**Task instructions**: Copy each of the records below line for line, without changing a character.

**Source data**:
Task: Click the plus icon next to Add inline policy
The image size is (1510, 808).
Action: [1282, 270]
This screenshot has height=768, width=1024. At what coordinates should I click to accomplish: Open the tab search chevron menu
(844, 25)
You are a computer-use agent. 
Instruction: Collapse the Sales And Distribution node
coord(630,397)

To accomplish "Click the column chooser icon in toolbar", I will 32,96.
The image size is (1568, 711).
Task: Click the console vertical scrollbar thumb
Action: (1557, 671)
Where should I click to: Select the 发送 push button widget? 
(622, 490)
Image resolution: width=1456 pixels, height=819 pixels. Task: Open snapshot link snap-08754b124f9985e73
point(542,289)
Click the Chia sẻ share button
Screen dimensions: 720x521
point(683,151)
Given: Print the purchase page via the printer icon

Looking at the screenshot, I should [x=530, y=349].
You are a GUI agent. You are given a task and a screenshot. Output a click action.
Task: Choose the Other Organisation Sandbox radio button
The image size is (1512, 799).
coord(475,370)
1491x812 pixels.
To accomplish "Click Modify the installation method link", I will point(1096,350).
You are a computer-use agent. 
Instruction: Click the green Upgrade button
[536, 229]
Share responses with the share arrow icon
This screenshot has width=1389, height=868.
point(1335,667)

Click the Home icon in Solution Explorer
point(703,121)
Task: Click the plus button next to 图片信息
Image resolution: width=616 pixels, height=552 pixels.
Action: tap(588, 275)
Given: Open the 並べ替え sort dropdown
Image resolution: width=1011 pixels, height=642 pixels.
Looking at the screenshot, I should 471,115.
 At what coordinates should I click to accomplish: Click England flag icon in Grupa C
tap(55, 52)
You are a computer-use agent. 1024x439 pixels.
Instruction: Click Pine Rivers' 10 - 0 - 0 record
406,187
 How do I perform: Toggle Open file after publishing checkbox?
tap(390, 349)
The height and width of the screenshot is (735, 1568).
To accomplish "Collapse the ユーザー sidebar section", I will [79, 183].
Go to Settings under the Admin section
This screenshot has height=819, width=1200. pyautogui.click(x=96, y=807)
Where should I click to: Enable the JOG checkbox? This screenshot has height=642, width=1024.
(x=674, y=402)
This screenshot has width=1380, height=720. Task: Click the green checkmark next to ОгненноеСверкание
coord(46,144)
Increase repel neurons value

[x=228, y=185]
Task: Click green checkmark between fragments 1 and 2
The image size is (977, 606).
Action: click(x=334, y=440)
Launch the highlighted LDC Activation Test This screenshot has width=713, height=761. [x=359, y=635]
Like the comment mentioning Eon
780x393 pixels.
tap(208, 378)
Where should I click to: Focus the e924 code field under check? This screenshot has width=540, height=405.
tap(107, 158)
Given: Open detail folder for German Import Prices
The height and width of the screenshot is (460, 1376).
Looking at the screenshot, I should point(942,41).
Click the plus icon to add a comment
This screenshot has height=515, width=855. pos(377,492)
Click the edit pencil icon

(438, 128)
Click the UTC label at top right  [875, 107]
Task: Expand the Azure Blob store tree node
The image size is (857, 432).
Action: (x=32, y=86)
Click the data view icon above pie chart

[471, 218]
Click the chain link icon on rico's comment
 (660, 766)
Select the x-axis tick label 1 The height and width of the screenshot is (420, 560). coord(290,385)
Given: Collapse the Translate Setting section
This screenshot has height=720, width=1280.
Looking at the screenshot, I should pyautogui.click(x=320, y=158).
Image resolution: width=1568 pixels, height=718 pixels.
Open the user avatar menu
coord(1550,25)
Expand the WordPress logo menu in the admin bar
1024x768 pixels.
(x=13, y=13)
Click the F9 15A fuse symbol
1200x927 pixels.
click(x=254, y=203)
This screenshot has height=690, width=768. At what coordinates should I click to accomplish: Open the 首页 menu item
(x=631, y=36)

**Expected answer**:
Task: Click the plus icon next to Add inline policy
The image size is (1510, 808).
Action: [1282, 270]
This screenshot has height=768, width=1024. At what coordinates should I click to accomplish: Open the tab search chevron menu
(844, 25)
You are a computer-use agent. 
Instruction: Collapse the Sales And Distribution node
coord(630,397)

To accomplish "Click the column chooser icon in toolbar", I will 32,96.
The image size is (1568, 711).
Task: Click the console vertical scrollbar thumb
Action: (1557, 671)
Where should I click to: Select the 发送 push button widget? 
(622, 490)
Image resolution: width=1456 pixels, height=819 pixels. Task: Open snapshot link snap-08754b124f9985e73
point(542,289)
Click the Chia sẻ share button
Screen dimensions: 720x521
point(683,151)
Given: Print the purchase page via the printer icon

Looking at the screenshot, I should [x=530, y=349].
You are a GUI agent. You are given a task and a screenshot. Output a click action.
Task: Choose the Other Organisation Sandbox radio button
The image size is (1512, 799).
coord(475,370)
1491x812 pixels.
To accomplish "Click Modify the installation method link", I will point(1096,350).
You are a computer-use agent. 
Instruction: Click the green Upgrade button
[536, 229]
Share responses with the share arrow icon
This screenshot has width=1389, height=868.
point(1335,667)

Click the Home icon in Solution Explorer
point(703,121)
Task: Click the plus button next to 图片信息
Image resolution: width=616 pixels, height=552 pixels.
Action: tap(588, 275)
Given: Open the 並べ替え sort dropdown
Image resolution: width=1011 pixels, height=642 pixels.
Looking at the screenshot, I should 471,115.
 At what coordinates should I click to accomplish: Click England flag icon in Grupa C
tap(55, 52)
You are a computer-use agent. 1024x439 pixels.
Instruction: Click Pine Rivers' 10 - 0 - 0 record
406,187
 How do I perform: Toggle Open file after publishing checkbox?
tap(390, 349)
The height and width of the screenshot is (735, 1568).
To accomplish "Collapse the ユーザー sidebar section", I will [79, 183].
Go to Settings under the Admin section
This screenshot has height=819, width=1200. pyautogui.click(x=96, y=807)
Where should I click to: Enable the JOG checkbox? This screenshot has height=642, width=1024.
(x=674, y=402)
This screenshot has width=1380, height=720. Task: Click the green checkmark next to ОгненноеСверкание
coord(46,144)
Increase repel neurons value

[x=228, y=185]
Task: Click green checkmark between fragments 1 and 2
The image size is (977, 606).
Action: click(x=334, y=440)
Launch the highlighted LDC Activation Test This screenshot has width=713, height=761. [x=359, y=635]
Like the comment mentioning Eon
780x393 pixels.
tap(208, 378)
Where should I click to: Focus the e924 code field under check? This screenshot has width=540, height=405.
tap(107, 158)
Given: Open detail folder for German Import Prices
The height and width of the screenshot is (460, 1376).
Looking at the screenshot, I should point(942,41).
Click the plus icon to add a comment
This screenshot has height=515, width=855. pos(377,492)
Click the edit pencil icon

(438, 128)
Click the UTC label at top right  [875, 107]
Task: Expand the Azure Blob store tree node
The image size is (857, 432).
Action: (x=32, y=86)
Click the data view icon above pie chart

[471, 218]
Click the chain link icon on rico's comment
 (660, 766)
Select the x-axis tick label 1 The height and width of the screenshot is (420, 560). coord(290,385)
Given: Collapse the Translate Setting section
This screenshot has height=720, width=1280.
Looking at the screenshot, I should pyautogui.click(x=320, y=158).
Image resolution: width=1568 pixels, height=718 pixels.
Open the user avatar menu
coord(1550,25)
Expand the WordPress logo menu in the admin bar
1024x768 pixels.
(x=13, y=13)
Click the F9 15A fuse symbol
1200x927 pixels.
click(x=254, y=203)
This screenshot has height=690, width=768. At what coordinates should I click to accomplish: Open the 首页 menu item
(x=631, y=36)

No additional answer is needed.